The only evidence that seemed to support the Lamarckian hypothesis were the experiments of Charles Brown-Séquard, who produced epijeptilism in guinea-pigeptys by bisection of the large nerves or spinal cord, which led him to believe that, in rare instances, the artificially-produced epilepsy and mutilation of the nerves was transmitted. The record of Brown-Séquard's original experiments was unsatisfactory, and attempts reproduce them were unsuccessful. Conversely, the vast number of experiments in the cropping of the tails and ears of domestic animals, as well as of similar operations on man, had negative results. Stories of tailess kittens, puppies, and calves, born from parents one of whom had been thus injured, are abundant, but failed to stand experimental examination.

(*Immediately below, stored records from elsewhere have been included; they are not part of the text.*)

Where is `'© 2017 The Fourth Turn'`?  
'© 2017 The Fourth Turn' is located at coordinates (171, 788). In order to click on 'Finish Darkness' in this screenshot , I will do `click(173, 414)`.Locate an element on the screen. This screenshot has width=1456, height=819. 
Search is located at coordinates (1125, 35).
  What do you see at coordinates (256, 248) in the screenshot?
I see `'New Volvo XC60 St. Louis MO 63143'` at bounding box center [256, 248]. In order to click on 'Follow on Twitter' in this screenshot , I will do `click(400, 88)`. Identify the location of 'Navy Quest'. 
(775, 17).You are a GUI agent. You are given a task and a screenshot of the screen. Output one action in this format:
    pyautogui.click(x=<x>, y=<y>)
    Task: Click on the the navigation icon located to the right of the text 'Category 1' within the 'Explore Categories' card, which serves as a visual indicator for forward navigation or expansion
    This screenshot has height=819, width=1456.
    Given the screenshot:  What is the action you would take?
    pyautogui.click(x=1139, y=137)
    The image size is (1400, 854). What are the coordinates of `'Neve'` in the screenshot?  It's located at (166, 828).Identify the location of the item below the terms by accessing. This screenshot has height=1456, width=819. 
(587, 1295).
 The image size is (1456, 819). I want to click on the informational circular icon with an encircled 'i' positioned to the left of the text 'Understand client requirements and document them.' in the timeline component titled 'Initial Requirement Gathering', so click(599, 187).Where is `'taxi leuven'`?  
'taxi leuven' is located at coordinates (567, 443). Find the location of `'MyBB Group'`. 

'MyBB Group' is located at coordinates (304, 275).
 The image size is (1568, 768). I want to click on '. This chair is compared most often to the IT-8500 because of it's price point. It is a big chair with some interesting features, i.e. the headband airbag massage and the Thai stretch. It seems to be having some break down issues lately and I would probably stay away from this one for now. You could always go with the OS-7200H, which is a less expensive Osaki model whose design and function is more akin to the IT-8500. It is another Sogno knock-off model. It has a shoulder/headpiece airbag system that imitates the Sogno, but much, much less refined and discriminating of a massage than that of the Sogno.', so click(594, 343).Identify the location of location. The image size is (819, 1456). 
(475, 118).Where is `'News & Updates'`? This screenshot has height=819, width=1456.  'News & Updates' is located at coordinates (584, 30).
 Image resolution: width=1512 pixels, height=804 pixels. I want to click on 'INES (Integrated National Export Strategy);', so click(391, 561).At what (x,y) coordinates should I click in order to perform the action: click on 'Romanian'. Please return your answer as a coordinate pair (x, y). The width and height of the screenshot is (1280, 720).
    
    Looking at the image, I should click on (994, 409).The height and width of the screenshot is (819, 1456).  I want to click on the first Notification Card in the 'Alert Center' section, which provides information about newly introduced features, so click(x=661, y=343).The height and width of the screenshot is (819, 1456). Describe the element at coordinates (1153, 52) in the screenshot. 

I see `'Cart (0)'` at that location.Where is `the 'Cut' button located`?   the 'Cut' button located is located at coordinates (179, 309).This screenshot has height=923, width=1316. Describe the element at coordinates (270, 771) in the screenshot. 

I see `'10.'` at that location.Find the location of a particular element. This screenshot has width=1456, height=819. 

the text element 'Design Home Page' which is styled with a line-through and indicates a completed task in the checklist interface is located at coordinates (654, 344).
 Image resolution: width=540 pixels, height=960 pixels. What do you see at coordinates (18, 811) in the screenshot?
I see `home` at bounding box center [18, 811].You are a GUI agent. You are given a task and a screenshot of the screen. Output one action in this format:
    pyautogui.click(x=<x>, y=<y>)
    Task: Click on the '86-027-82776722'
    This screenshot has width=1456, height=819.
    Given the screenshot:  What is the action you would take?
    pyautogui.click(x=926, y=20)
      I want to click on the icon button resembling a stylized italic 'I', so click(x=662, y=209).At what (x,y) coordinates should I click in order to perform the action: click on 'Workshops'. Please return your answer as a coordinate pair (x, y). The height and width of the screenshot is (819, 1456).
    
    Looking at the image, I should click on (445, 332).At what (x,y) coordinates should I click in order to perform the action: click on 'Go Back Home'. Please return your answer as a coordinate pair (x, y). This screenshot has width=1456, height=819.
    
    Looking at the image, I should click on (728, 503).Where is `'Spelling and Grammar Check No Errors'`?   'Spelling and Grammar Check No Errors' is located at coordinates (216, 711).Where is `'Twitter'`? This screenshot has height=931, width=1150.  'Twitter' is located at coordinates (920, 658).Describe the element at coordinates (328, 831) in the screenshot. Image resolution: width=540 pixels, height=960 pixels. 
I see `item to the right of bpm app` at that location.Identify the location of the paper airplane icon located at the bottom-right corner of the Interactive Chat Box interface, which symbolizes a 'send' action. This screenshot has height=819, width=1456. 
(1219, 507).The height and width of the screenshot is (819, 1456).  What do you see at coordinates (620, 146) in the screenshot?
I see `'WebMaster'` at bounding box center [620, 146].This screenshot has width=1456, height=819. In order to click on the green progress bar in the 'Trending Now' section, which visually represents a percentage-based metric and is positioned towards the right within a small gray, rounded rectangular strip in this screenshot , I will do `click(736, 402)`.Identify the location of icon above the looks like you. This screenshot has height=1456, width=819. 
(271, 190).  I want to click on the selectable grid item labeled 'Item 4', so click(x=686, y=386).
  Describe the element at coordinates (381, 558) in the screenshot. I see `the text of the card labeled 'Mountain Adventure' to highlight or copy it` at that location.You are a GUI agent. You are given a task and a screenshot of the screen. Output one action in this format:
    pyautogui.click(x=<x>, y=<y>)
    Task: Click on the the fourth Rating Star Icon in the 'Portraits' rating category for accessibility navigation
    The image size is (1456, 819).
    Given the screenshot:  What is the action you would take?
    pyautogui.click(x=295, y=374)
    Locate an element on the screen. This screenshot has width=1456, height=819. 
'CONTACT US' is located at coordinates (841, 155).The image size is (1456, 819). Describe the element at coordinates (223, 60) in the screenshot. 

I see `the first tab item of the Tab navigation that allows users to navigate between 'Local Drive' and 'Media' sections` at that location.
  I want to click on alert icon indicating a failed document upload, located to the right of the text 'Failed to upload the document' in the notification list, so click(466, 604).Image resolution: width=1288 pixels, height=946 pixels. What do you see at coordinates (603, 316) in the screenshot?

Whilst evidence of the transmission of an acquired character proved wanting, the "a priori" arguments in its favour were recognized as flawed, and cases which appeared to favour the Lamarckian assumption were found to be better explained by the Darwinian principle. For example, the occurrence of blind animals in caves and in the deep sea was a fact which even Darwin regarded as best-explained by the atrophy of the eye in successive generations through the absence of light and consequent disuse. However, it was suggested that this is better explained by natural selection acting on congenital fortuitous variations. Some animals are born with distorted or defective eyes. If a number of some species of fish are swept into a cavern, those with perfect eyes would follow the light and eventually escape, leaving behind those with imperfect eyes to breed in the dark place. In every succeeding generation this would be the case, and even those with weak but still seeing eyes would escape, until only a pure race of blind animals would be left in the cavern.

Transmission

It was argued that the elaborate structural adaptations of the nervous system which underlie instincts must have been slowly built up by the transmission to offspring of acquired experience. It seemed hard to understand how complicated instincts could be due to the selection of congenital variations, or be explained except by the transmission of habits acquired by the parent. However, imitation of the parent by the young account for some, and there are cases in which elaborate actions must be due to the natural selection of a fortuitously-developed habit. Such cases are the habits of 'shamming dead' and the combined posturing and colour peculiarities of certain caterpillars (Lepidoptera larvae) which cause them to resemble dead twigs or similar objects. The advantage to the caterpillar is that it escapes (say) a bird which would, were it not deceived, attack and eat it. Preceding generations of caterpillars cannot have acquired this habit of posturing by experience; either a caterpillar postures and escapes, or it does not posture and is eaten - it is not half eaten and allowed to profit by experience. Thus, we seem justified in assuming that there are many movements of stretching and posturing possible to caterpillars, that some had a fortuitous tendency to one position, some to another, and, that among all the variety of habitual movements, one is selected and perpetuated because it happened to make the caterpillar look more like a twig.

Record of the past

Man, compared with other animals, has the fewest instincts and the largest brain in proportion to body size. He builds up, from birth onwards, his own mental mechanisms, and forms more of them, and takes longer in doing so, than any other animal. The later stages of evolution from ape-like ancestors have consisted in the acquisition of a larger brain and in the education of that brain. A new feature in organic development makes its appearance when we set out the facts of man's evolutionary history. This factor is the "record of the past", which grows and develops by laws other than those affecting the perishable bodies of successive generations of mankind, so that man, by the interaction of the "record" and his educability, is subject to laws of development unlike those by which the rest of the living world is governed.